= TONAR =

Tokyo Overnight Average Rate (TONA rate or TONAR) or Japanese Yen Uncollateralized Overnight Call Rate (無担保コールO/N物レート) is an unsecured interbank overnight interest rate and reference rate for Japanese yen. Mutan rate and TONA rate are the same things.

==History==
Japanese yen uncollateralized overnight call market started in July 1985.

Since December 28, 2016, the Bank of Japan has recommended the TONA rate as the preferred Japanese yen risk-free reference rate.

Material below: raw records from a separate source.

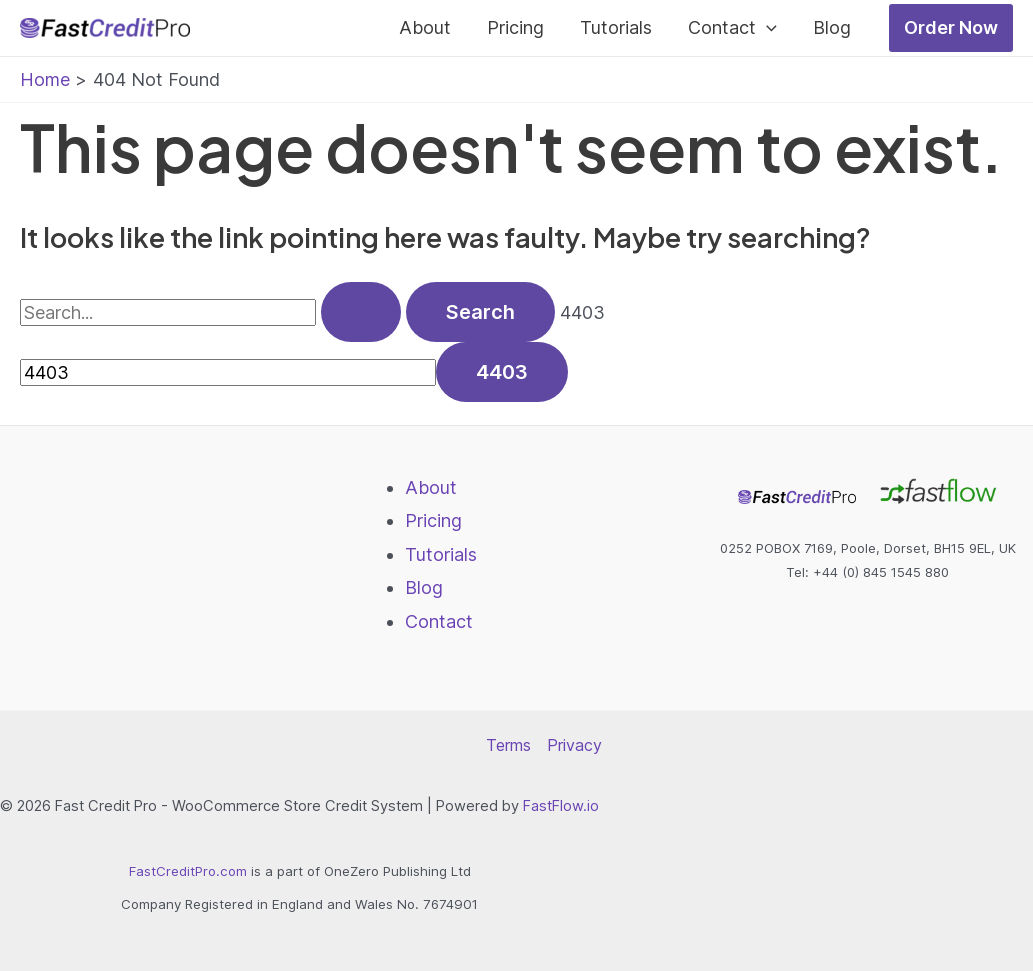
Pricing (515, 27)
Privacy (574, 745)
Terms (508, 745)
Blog (832, 27)
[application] (766, 28)
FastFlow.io (561, 806)
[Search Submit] (361, 312)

TONA rate is recommended as a replacement for Japanese yen LIBOR, which was phased out at the end of 2021, and Euroyen TIBOR, which will be terminated at the end of 2024.

== Target rates ==

TONA rate

Bank of Japan target rates
| Dates | Target rates |
|---|---|
| 1998.09 - 1999.02 | 0.25% |
| 1999.02 - 2000.08 | Initially 0.15%, then 0%. |
| 2000.08 - 2001.02 | 0.25% |
| 2001.02 - 2001.03 | 0.15% |
| 2001.03 - 2006.03 | None (0%) |
| 2006.03 - 2006.07 | 0.00% |
| 2006.07 - 2007.02 | 0.25% |
| 2007.02 - 2008.10 | 0.50% |
| 2008.11 - 2008.12 | 0.30% |
| 2008.12 - 2010.10 | 0.10% |
| 2010.10 - 2013.04 | 0.00% - 0.10% |
| 2013.04 - 2024.03 | None (0%) |
| 2024.03 - | 0.00% - 0.10% |
| 2024.08 - | 0.25% |

== TONA Compounded Benchmarks ==
- TONA Averages
 TONA Averages are derived from the daily compounded TONA rate. The terms are 30day, 90days, and 180 days.
- TONA Index
 Assets when 100 was invested in TONA on June 14, 2017.